The number of Nocardia infections is increasing and it may be associated with non-cystic fibrosis bronchiectasis, according to researchers.
Findings from their study were published in the journal Annals of the American Thoracic Society in an article titled “Increasing Nocardia Incidence Associated With Bronchiectasis At A Tertiary Care Center.”
Nocardiosis is an opportunistic infection caused by the bacteria Nocardia. Immunosuppressed patients often acquire this infection, affecting the lungs, skin and/or the central nervous system (CNS).
To study the incidence of Nocardia over time, researchers analyzed the medical records of patients at Duke University Hospital in Durham, North Carolina, who had at least one positive culture from a bodily fluid or tissue specimen for Nocardia between January 1996 and December 2013.
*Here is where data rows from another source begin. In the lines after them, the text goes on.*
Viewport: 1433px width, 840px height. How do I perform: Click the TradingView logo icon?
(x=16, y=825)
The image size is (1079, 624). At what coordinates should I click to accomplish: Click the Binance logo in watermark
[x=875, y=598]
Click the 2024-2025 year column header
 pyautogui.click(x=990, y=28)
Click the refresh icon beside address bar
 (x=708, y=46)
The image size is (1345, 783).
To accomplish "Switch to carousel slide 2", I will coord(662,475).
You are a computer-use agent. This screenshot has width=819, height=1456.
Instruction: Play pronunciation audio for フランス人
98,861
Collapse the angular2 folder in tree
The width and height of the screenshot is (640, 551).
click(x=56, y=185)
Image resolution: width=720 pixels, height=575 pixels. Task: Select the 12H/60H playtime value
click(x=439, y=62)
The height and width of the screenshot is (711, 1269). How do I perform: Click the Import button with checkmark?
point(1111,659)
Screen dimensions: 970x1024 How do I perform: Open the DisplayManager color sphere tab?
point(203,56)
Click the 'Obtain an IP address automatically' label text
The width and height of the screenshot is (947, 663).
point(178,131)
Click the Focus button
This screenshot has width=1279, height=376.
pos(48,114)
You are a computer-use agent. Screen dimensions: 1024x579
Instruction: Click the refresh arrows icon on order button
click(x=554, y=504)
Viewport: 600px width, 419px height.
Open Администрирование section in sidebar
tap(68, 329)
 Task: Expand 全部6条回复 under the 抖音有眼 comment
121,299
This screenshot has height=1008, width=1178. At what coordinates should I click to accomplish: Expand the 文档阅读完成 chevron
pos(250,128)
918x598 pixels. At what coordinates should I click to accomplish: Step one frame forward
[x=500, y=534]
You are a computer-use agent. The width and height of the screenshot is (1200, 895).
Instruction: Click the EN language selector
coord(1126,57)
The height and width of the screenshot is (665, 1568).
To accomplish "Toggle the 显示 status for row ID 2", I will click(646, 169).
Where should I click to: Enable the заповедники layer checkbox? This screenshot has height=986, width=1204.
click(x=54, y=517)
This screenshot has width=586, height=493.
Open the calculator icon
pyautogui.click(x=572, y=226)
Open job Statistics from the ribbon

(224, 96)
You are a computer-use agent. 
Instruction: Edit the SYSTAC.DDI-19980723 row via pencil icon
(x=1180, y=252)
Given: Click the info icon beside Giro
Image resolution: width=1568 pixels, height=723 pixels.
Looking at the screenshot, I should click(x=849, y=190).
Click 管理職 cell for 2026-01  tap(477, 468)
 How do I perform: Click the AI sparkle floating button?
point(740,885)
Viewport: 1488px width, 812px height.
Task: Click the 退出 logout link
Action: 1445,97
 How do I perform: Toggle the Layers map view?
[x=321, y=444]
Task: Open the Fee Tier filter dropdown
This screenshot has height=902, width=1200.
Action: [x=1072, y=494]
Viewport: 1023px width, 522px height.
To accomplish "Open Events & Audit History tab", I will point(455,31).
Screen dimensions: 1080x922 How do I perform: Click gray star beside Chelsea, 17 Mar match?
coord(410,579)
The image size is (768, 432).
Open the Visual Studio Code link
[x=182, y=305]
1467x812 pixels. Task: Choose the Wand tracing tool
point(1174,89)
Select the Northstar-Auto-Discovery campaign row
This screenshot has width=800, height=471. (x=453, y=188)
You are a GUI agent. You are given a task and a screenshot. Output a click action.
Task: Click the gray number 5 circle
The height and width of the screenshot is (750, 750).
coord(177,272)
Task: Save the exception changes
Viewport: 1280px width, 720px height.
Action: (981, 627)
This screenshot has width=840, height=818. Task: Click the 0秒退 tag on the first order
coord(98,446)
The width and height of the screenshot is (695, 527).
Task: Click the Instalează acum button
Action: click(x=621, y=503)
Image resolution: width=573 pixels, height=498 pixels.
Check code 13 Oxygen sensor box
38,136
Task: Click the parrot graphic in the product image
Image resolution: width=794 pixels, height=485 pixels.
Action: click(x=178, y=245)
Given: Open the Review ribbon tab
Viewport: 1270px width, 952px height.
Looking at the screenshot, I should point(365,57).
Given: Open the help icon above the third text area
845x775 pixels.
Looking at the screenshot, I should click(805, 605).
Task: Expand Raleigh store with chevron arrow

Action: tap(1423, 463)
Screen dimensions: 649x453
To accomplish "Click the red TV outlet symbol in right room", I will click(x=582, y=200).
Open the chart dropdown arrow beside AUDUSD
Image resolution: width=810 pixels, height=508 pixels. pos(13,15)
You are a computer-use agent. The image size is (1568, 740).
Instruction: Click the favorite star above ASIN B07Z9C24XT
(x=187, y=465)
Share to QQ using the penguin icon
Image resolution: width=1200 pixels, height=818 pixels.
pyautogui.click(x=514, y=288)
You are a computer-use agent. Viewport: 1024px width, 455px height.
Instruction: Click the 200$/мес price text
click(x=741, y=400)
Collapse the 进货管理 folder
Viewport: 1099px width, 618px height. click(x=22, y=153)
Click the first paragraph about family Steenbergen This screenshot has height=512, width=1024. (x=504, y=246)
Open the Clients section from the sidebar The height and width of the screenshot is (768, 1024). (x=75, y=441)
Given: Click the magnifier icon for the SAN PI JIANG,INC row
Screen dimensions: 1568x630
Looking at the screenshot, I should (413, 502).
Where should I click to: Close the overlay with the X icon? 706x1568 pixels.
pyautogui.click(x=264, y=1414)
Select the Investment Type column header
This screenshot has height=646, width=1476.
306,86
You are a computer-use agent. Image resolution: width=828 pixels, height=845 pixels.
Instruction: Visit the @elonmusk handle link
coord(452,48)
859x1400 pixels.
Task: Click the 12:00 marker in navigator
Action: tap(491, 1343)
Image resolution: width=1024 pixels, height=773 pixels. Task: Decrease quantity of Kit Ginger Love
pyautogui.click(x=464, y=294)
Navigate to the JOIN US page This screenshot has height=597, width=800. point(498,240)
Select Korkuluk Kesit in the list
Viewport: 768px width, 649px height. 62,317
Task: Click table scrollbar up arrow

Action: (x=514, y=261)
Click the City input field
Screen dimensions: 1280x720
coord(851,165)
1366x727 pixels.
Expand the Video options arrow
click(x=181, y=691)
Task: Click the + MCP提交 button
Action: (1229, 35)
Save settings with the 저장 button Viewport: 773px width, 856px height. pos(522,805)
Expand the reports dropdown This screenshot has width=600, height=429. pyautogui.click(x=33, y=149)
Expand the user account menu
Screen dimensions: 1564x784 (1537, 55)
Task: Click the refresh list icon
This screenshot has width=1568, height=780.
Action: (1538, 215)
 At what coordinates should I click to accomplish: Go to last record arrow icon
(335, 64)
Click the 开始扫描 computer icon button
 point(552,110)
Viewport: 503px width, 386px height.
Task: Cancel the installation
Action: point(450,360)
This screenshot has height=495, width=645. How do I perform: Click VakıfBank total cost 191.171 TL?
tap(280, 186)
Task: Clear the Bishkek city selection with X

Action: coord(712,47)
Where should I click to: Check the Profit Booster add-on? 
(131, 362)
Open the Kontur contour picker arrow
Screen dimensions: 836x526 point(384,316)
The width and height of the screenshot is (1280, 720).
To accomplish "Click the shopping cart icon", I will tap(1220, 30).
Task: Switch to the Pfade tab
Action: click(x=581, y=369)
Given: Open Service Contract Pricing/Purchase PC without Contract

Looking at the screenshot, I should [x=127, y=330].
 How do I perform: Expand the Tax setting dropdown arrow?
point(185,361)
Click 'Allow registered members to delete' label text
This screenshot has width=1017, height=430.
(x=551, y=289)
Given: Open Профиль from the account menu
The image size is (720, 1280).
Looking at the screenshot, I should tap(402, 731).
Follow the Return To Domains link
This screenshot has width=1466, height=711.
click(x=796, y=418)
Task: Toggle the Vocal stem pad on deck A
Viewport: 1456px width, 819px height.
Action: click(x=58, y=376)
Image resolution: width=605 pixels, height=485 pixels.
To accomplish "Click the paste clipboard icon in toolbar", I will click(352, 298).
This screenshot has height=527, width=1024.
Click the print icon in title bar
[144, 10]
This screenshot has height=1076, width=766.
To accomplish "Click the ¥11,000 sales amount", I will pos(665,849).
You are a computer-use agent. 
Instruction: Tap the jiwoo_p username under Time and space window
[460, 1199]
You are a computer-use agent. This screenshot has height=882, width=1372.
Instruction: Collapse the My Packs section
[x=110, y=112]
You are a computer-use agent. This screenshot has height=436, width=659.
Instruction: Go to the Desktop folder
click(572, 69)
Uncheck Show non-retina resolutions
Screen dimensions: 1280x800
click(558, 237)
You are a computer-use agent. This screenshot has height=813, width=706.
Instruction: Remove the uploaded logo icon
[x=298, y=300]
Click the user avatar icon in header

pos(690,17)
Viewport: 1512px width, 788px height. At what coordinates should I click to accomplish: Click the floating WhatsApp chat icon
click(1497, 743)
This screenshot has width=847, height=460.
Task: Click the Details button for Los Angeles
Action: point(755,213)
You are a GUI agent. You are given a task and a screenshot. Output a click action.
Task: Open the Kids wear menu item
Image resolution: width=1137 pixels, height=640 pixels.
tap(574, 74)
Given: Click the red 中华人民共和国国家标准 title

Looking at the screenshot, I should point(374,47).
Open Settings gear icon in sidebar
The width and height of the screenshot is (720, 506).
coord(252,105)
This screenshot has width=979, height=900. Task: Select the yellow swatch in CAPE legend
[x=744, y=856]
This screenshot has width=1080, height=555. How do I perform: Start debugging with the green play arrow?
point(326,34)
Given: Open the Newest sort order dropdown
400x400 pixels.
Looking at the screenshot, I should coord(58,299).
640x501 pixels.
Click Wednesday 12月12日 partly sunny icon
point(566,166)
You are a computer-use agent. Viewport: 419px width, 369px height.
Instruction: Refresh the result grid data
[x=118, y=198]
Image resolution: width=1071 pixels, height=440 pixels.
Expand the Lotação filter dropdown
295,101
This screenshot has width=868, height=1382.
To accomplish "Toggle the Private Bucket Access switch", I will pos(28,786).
The analysis identified 183 patients positive for Nocardia — 44 from 1996 to 2001; 64 from 2002 to 2007; and 75 from 2008 to 2013. Among these patients, 56% were immunocompromised, mainly because they were receiving treatment after solid organ or hematopoietic cell transplant (30%).
Nocardia infection was mostly restricted to the lungs (62% of patients), but was also detected in other organs such as the skin (10%), brain (2%), other sites (6%), and at multiple sites (17%).
Among the immunocompromised patients, 10% had bronchiectasis. In fact, the incidence of Nocardia significantly increased in these patients over time, but there was no significant change among patients who had received stem cell or solid organ transplants.
Nocardia incidence was also higher among bronchiectasis patients using inhaled corticosteroids, but this association was not statistically significant.
“Nocardia cases at our center increased significantly between 1996 and 2013,” the researchers wrote. “This increase was primarily driven by patients with bronchiectasis and Nocardia pulmonary infection, rather than by an increase in immunocompromised populations. … In contrast, the incidence among transplant patients, our single largest population of immunocompromised patients, was stable over the same period.”
The researchers said the study raises concerns “about the potential for increasing Nocardia incidence, particularly among patients with bronchiectasis.”
“As Medicare claims data demonstrate a steady rise in the prevalence of bronchiectasis, particularly in elderly patients, it will be important to conduct ongoing surveillance on the epidemiology of Nocardia infection,” they added. “Further understanding of risk factors for Nocardia, particularly the role of inhaled corticosteroids, and treatment outcomes will be needed.”